Par déclaration du 17 décembre 2019, M. [Y] a relevé appel de cette décision.

Dans ses dernières conclusions adressées au greffe par le réseau privé virtuel des avocats le 3 janvier 2023, M. [Y] demande à la cour de :

- réformer le jugement du conseil de prud'hommes du 19 novembre 2019 pris en toutes ses dispositions,

- dire que la société Lynx Sécurité Europe n'a pas respecté sa priorité d'emploi,

- dire que la société Lynx Sécurité Europe a exécuté le contrat de travail de manière déloyale,

- condamner la société Lynx Sécurité Europe aux sommes suivantes :

* 5.505 euros à titre de dommages et intérêts pour non-respect de la priorité d'emploi à temps complet,

* 4.200 euros à titre de dommages et intérêts pour exécution déloyale du contrat de travail,

* 143,55 euros bruts de rappel de salaire au titre des heures effectuées le dimanche 10 décembre et le 17 décembre 2017 outre la somme de 14,35 euros bruts au titre des congés payés y afférent,

- condamner la société Lynx Sécurité Europe à la remise du bulletin de salaire de décembre 2017 rectifié,

- condamner la société Lynx Sécurité à lui payer la somme de 1.500 euros au titre de l'article 700 du code de procédure civile, M. [Y] bénéficiant de l'aide juridictionnelle partielle,

- dire que les condamnations seront soumises à intérêt légal avec capitalisation des intérêts.

Entrées de données enregistrées:
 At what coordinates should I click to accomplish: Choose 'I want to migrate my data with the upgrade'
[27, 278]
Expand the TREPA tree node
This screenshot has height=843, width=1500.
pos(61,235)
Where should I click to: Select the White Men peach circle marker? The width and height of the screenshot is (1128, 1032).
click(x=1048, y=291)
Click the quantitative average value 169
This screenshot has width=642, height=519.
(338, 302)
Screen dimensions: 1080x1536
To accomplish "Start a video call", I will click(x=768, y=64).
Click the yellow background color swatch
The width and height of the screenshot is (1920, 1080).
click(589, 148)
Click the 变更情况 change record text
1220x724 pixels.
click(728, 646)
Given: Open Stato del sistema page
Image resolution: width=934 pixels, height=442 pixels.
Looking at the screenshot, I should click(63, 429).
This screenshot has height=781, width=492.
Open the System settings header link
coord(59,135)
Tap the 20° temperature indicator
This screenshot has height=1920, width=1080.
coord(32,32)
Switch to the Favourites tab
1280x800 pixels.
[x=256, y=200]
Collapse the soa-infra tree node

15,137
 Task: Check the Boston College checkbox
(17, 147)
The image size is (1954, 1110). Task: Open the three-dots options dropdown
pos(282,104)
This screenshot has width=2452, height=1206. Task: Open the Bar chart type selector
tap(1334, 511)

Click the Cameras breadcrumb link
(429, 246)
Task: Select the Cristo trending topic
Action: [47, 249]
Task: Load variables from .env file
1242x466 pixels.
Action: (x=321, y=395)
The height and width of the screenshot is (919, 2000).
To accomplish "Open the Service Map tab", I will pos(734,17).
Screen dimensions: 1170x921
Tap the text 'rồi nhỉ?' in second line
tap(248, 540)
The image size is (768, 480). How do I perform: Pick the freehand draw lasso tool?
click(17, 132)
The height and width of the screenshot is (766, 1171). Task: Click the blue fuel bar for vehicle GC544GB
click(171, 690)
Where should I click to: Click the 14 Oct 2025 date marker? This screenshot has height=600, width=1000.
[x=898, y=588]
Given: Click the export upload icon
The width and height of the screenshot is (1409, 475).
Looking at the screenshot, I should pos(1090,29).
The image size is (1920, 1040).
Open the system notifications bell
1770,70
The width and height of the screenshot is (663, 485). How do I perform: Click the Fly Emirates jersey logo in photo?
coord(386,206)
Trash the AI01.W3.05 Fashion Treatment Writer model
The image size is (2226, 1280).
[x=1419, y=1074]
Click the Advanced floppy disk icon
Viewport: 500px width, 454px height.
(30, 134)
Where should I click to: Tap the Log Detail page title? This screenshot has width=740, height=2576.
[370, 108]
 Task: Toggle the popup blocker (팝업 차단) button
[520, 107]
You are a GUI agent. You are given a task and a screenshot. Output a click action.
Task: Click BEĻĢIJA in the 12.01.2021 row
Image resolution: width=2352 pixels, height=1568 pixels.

### OBJECTIF 1:
D'après l'extrait cité, quel montant M. [Y] réclame-t-il à titre de dommages et intérêts pour exécution déloyale du contrat de travail ?
### OBJECTIF 2:
Recopiez à l'identique un passage de l'extrait cité : commencez aux mots "- condamner la société Lynx Sécurité Europe à" et arrêtez-vous après "capitalisation des intérêts.".
Seul l'extrait cité fait foi pour répondre.

### RÉPONSE FINALE 1:
4.200 euros.

### RÉPONSE FINALE 2:
- condamner la société Lynx Sécurité Europe à la remise du bulletin de salaire de décembre 2017 rectifié,

- condamner la société Lynx Sécurité à lui payer la somme de 1.500 euros au titre de l'article 700 du code de procédure civile, M. [Y] bénéficiant de l'aide juridictionnelle partielle,

- dire que les condamnations seront soumises à intérêt légal avec capitalisation des intérêts.